ROWS:
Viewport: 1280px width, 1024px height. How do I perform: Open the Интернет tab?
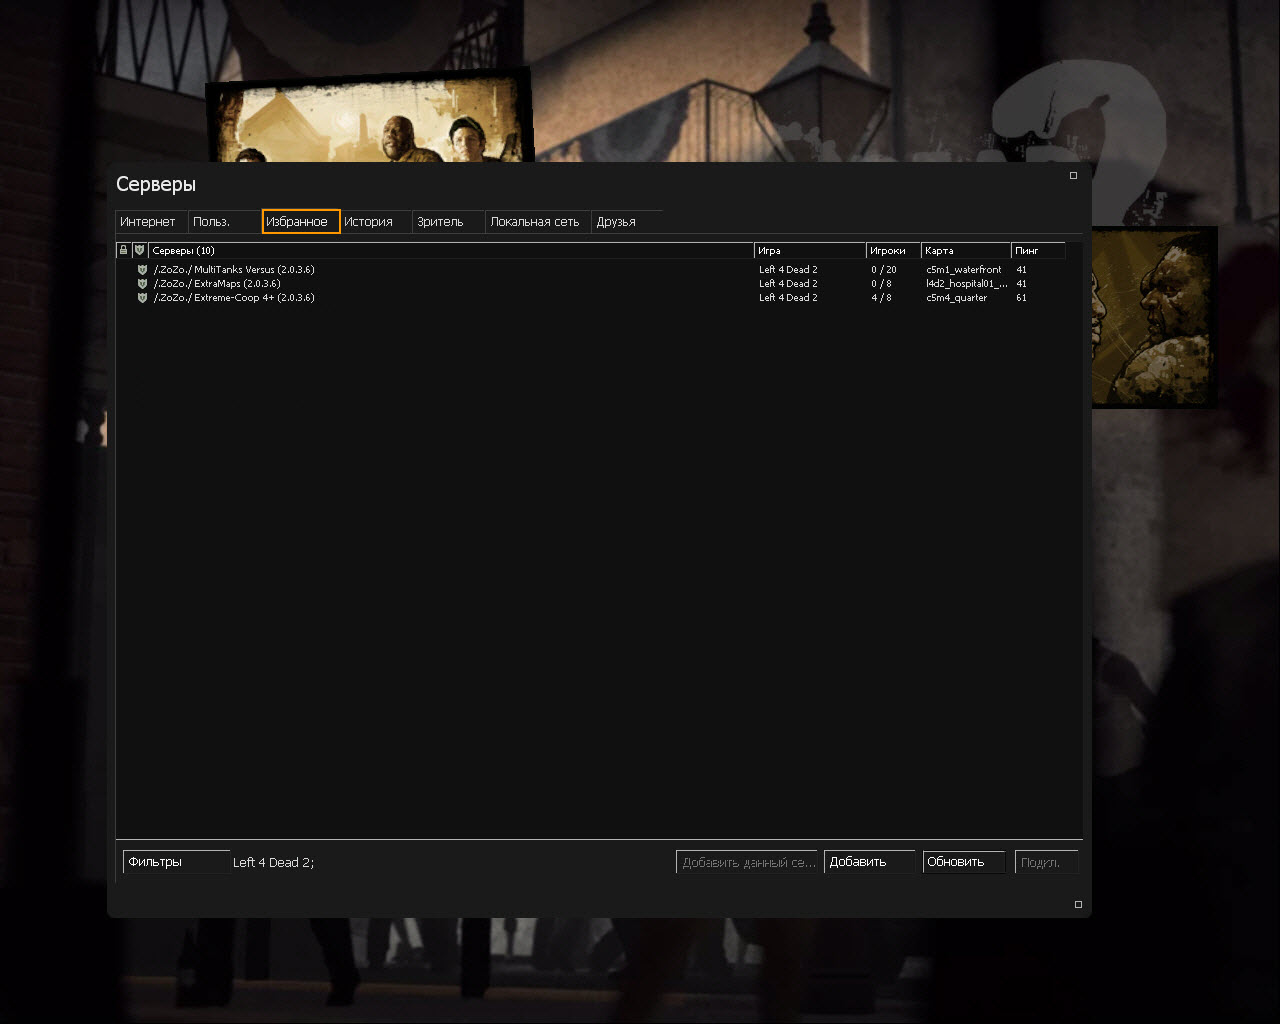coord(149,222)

--

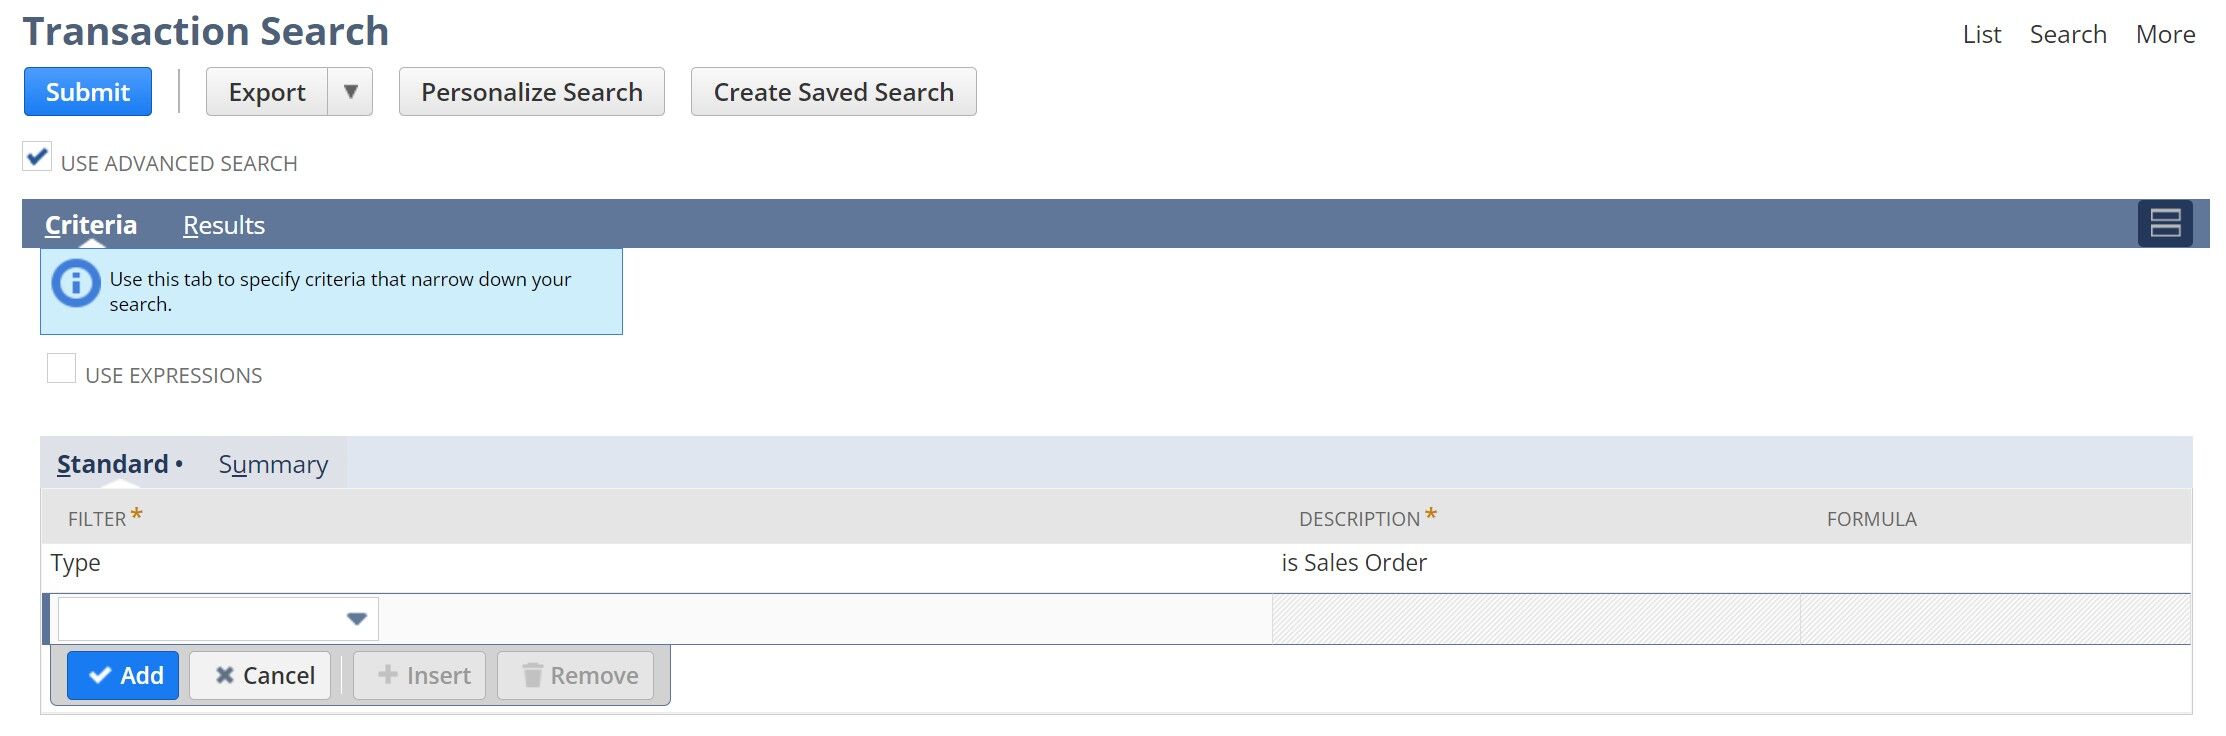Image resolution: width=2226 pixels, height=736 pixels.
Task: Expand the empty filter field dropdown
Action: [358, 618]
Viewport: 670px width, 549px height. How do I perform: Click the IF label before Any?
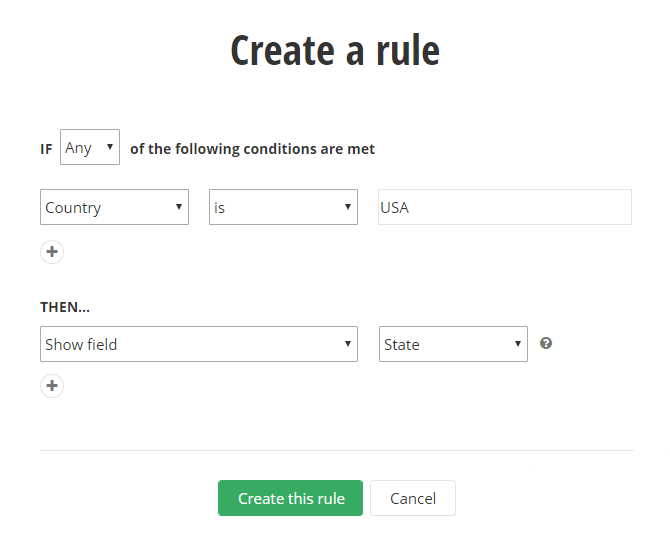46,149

...

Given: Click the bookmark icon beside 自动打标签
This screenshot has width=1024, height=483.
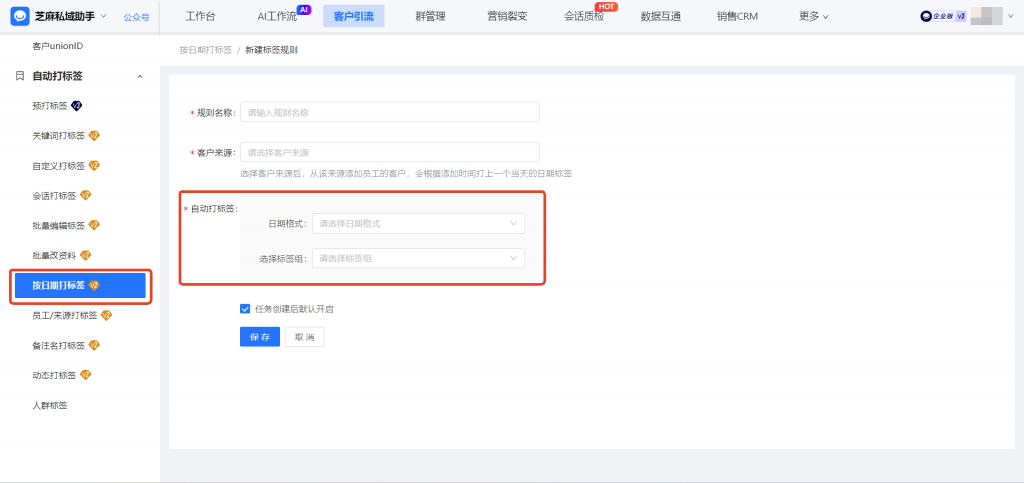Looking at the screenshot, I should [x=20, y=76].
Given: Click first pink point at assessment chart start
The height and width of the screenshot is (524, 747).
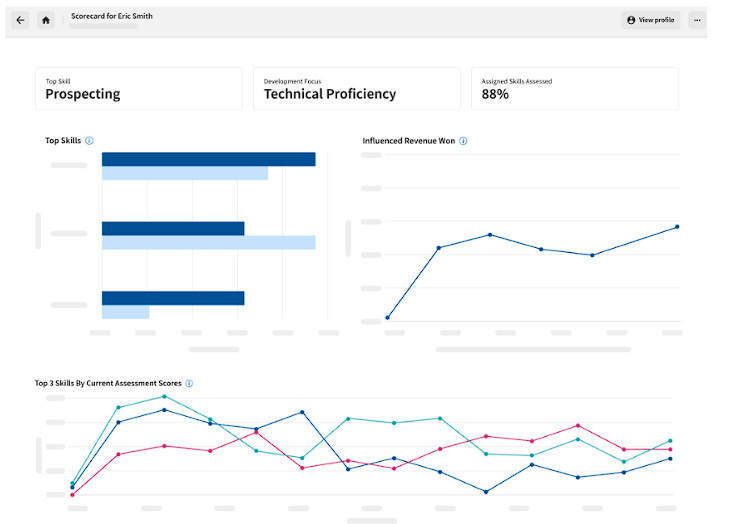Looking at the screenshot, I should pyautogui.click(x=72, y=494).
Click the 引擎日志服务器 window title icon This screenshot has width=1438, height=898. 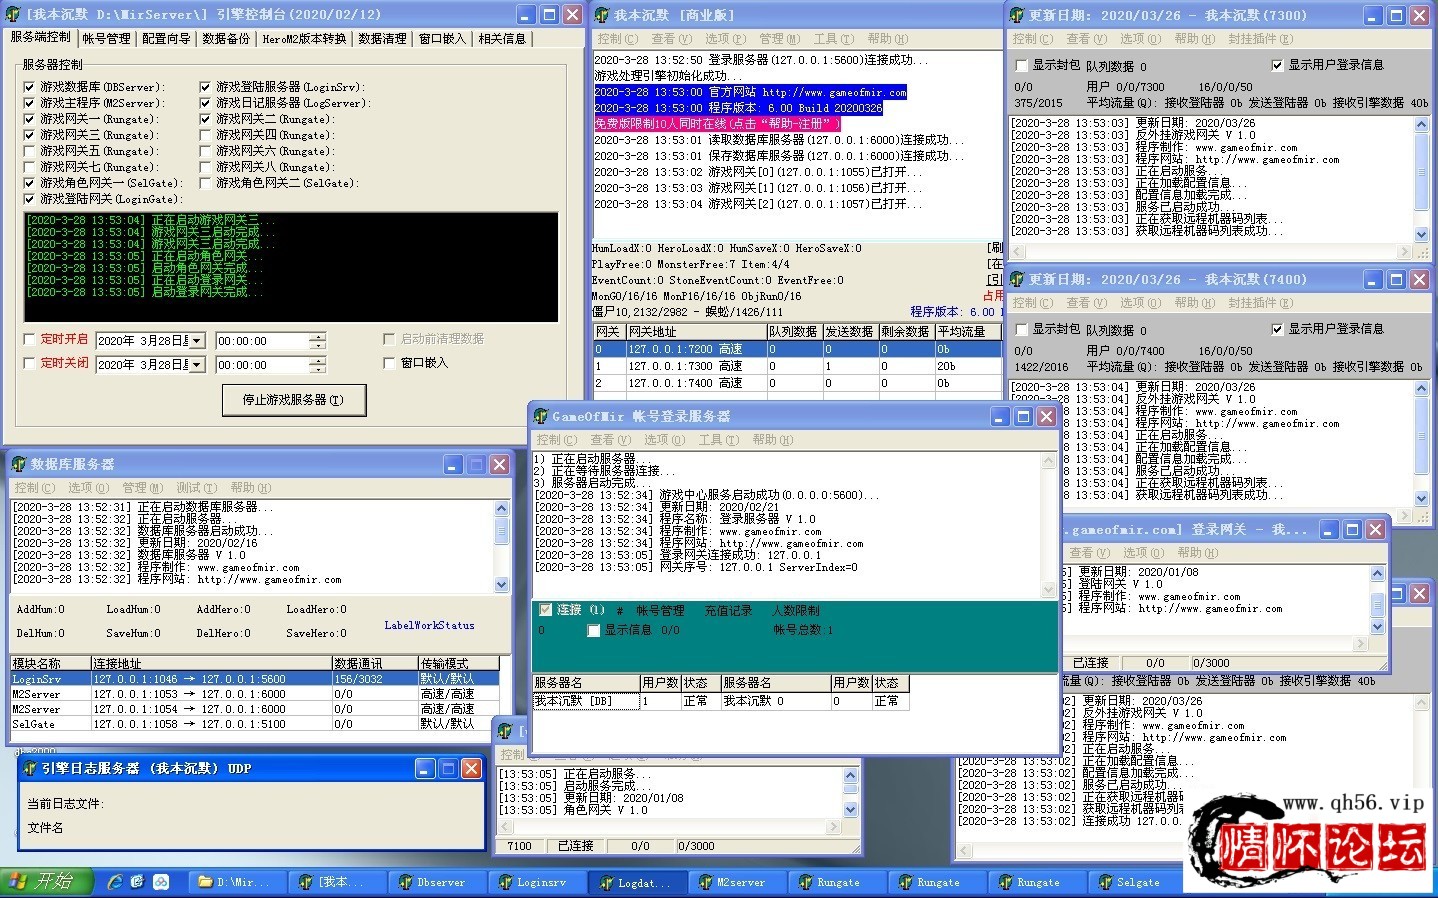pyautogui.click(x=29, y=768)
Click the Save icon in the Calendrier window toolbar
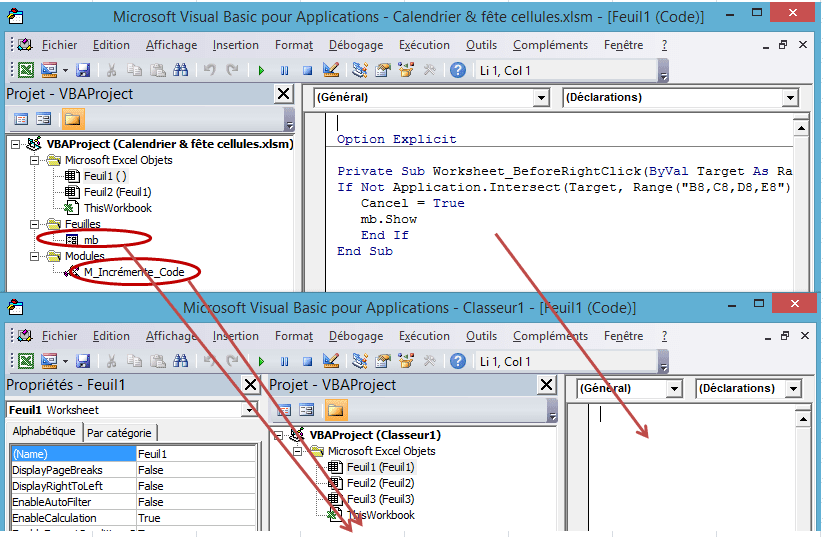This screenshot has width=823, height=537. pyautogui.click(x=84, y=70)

SET PROBLEM:
Render the records from the line containing "Viewport: 1280px width, 1024px" up to and including the line containing "coord(149,222)" as a JSON list of strings, with one string per line and blank lines omitted. Leave the pictures out of the answer.

RESPONSE TO THE EXERCISE:
[
  "Viewport: 1280px width, 1024px height. How do I perform: Open the Интернет tab?",
  "coord(149,222)"
]